When you think of Sade, you probably picture the 18th-century equivalent of stern, bossy men wearing leather chaps or dominant women in black corsets with artisanal whips. You’re wrong. The 120 Days of Sodom is the story of kidnapping, depraved sex acts, spectacularly creative torture, elaborate rape, even more upsetting creative torture and, well, sadistic murder. If not exactly a satire, the book is a melodramatic polemic, making an unmissable point as it lashes out at social mores under the ancien régime. There. is. a. character. named. Bum-Cleaver.
Sade wrote it while in prison, and it represents an intentionally over the top challenge to the culture that incarcerated him. That intention to go over the top: let’s declare it a success. Le yikes!

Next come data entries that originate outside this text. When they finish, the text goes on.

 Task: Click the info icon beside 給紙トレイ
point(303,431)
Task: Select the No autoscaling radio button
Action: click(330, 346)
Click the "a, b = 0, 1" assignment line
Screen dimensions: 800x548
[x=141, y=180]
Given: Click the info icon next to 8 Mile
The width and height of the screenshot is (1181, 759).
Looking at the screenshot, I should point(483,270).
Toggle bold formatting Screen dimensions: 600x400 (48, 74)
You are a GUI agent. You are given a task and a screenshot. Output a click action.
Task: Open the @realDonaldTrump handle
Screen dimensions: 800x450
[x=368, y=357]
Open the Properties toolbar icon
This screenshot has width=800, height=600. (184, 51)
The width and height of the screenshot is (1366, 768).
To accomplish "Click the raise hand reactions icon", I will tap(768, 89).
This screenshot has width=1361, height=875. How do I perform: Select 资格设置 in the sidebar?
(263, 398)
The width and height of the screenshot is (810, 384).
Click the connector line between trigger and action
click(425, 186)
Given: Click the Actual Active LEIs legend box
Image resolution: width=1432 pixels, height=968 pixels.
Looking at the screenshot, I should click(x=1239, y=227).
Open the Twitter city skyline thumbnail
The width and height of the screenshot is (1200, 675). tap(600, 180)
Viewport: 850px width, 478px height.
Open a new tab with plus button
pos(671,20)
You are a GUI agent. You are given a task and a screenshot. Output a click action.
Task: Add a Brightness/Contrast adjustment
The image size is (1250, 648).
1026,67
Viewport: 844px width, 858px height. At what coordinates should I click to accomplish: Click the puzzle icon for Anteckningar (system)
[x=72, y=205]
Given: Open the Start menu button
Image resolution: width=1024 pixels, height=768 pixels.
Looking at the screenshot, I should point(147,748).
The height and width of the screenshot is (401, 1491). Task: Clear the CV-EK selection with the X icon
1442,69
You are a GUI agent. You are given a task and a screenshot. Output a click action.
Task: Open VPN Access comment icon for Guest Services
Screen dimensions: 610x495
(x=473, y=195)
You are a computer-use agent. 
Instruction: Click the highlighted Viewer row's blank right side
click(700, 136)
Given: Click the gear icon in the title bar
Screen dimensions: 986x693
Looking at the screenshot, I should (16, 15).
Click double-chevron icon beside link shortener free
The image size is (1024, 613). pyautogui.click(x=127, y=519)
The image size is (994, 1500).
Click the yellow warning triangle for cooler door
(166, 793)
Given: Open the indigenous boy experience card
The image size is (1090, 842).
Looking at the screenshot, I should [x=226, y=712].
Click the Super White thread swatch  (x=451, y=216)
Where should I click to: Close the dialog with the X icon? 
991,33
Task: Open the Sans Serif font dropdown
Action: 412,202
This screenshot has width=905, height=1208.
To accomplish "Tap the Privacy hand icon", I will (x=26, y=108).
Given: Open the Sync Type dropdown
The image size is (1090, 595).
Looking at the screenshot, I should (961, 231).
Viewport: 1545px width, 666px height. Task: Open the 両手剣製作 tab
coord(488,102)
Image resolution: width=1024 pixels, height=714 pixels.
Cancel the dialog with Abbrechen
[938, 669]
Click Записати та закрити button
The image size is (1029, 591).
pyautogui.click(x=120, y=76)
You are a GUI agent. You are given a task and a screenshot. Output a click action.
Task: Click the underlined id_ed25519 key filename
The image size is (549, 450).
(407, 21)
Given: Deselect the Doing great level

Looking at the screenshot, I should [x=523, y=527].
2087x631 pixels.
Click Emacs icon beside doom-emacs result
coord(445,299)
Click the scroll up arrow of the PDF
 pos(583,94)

Elaine Sciolino reported on Monday in The New York Times that Bruno Racine, director of the Bibliothèque nationale de France (BnF) (the French national library), has been in negotiations to acquire Sade’s original manuscript as a “national treasure.” Which, harrowing plot aside, it clearly is. The manuscript is in the form of a single, 39-foot long scroll, covered front and back with Sade’s tiny writing. Between the 1920s and 1980s, it was, amazingly, in the possession of some of the Marquis’ descendants in Fontainebleau, but has ended up owned by a Swiss collector of erotica.
Another admonition: Do not date anyone who considers The 120 Days of Sodom to be erotica.